**Directions for this task:** Please copy every row below word for word, with each one on its own line.

--- START Records to process ---

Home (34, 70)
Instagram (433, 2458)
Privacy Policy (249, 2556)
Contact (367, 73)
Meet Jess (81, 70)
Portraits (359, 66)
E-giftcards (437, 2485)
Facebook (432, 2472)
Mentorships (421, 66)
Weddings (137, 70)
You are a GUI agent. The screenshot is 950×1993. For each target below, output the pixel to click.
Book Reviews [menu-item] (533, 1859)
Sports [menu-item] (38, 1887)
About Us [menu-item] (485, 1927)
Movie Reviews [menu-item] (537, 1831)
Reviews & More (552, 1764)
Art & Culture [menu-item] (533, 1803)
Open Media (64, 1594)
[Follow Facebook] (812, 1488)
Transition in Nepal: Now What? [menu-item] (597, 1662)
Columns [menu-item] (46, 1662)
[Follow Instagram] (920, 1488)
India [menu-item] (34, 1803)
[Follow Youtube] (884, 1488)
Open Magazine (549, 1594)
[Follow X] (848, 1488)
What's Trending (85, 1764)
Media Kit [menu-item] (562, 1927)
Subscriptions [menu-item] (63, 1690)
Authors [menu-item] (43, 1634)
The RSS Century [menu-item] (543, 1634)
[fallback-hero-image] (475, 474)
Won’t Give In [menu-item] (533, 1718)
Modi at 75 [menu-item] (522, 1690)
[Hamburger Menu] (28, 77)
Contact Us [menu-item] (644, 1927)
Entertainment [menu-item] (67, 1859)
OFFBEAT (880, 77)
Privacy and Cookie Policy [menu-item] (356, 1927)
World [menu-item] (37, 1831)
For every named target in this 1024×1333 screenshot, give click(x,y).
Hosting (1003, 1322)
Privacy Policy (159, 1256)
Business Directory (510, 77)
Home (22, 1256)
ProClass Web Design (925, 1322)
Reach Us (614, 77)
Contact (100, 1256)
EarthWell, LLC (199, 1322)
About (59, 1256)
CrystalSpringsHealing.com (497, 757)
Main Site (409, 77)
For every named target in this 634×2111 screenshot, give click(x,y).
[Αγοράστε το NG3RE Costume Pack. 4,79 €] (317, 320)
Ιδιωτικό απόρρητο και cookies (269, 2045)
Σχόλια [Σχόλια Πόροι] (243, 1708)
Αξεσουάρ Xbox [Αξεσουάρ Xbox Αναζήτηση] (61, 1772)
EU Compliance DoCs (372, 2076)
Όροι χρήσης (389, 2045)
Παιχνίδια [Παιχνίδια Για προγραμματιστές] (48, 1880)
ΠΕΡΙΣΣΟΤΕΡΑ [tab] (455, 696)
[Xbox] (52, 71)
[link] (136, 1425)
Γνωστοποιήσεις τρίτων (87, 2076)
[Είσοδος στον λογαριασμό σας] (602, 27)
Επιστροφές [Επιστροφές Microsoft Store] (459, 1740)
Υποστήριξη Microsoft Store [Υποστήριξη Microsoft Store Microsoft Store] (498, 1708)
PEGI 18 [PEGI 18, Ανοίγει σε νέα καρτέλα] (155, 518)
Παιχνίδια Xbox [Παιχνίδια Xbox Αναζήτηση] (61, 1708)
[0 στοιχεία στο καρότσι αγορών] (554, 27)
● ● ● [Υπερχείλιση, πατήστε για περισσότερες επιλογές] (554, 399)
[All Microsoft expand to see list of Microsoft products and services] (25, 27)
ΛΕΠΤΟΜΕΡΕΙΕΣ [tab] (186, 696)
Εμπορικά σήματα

--- END Records to process ---

**Task output:**
Home (34, 70)
Instagram (433, 2458)
Privacy Policy (249, 2556)
Contact (367, 73)
Meet Jess (81, 70)
Portraits (359, 66)
E-giftcards (437, 2485)
Facebook (432, 2472)
Mentorships (421, 66)
Weddings (137, 70)
You are a GUI agent. The screenshot is 950×1993. For each target below, output the pixel to click.
Book Reviews [menu-item] (533, 1859)
Sports [menu-item] (38, 1887)
About Us [menu-item] (485, 1927)
Movie Reviews [menu-item] (537, 1831)
Reviews & More (552, 1764)
Art & Culture [menu-item] (533, 1803)
Open Media (64, 1594)
[Follow Facebook] (812, 1488)
Transition in Nepal: Now What? [menu-item] (597, 1662)
Columns [menu-item] (46, 1662)
[Follow Instagram] (920, 1488)
India [menu-item] (34, 1803)
[Follow Youtube] (884, 1488)
Open Magazine (549, 1594)
[Follow X] (848, 1488)
What's Trending (85, 1764)
Media Kit [menu-item] (562, 1927)
Subscriptions [menu-item] (63, 1690)
Authors [menu-item] (43, 1634)
The RSS Century [menu-item] (543, 1634)
[fallback-hero-image] (475, 474)
Won’t Give In [menu-item] (533, 1718)
Modi at 75 [menu-item] (522, 1690)
[Hamburger Menu] (28, 77)
Contact Us [menu-item] (644, 1927)
Entertainment [menu-item] (67, 1859)
OFFBEAT (880, 77)
Privacy and Cookie Policy [menu-item] (356, 1927)
World [menu-item] (37, 1831)
For every named target in this 1024×1333 screenshot, give click(x,y).
Hosting (1003, 1322)
Privacy Policy (159, 1256)
Business Directory (510, 77)
Home (22, 1256)
ProClass Web Design (925, 1322)
Reach Us (614, 77)
Contact (100, 1256)
EarthWell, LLC (199, 1322)
About (59, 1256)
CrystalSpringsHealing.com (497, 757)
Main Site (409, 77)
For every named target in this 634×2111 screenshot, give click(x,y).
[Αγοράστε το NG3RE Costume Pack. 4,79 €] (317, 320)
Ιδιωτικό απόρρητο και cookies (269, 2045)
Σχόλια [Σχόλια Πόροι] (243, 1708)
Αξεσουάρ Xbox [Αξεσουάρ Xbox Αναζήτηση] (61, 1772)
EU Compliance DoCs (372, 2076)
Όροι χρήσης (389, 2045)
Παιχνίδια [Παιχνίδια Για προγραμματιστές] (48, 1880)
ΠΕΡΙΣΣΟΤΕΡΑ [tab] (455, 696)
[Xbox] (52, 71)
[link] (136, 1425)
Γνωστοποιήσεις τρίτων (87, 2076)
[Είσοδος στον λογαριασμό σας] (602, 27)
Επιστροφές [Επιστροφές Microsoft Store] (459, 1740)
Υποστήριξη Microsoft Store [Υποστήριξη Microsoft Store Microsoft Store] (498, 1708)
PEGI 18 [PEGI 18, Ανοίγει σε νέα καρτέλα] (155, 518)
Παιχνίδια Xbox [Παιχνίδια Xbox Αναζήτηση] (61, 1708)
[0 στοιχεία στο καρότσι αγορών] (554, 27)
● ● ● [Υπερχείλιση, πατήστε για περισσότερες επιλογές] (554, 399)
[All Microsoft expand to see list of Microsoft products and services] (25, 27)
ΛΕΠΤΟΜΕΡΕΙΕΣ [tab] (186, 696)
Εμπορικά σήματα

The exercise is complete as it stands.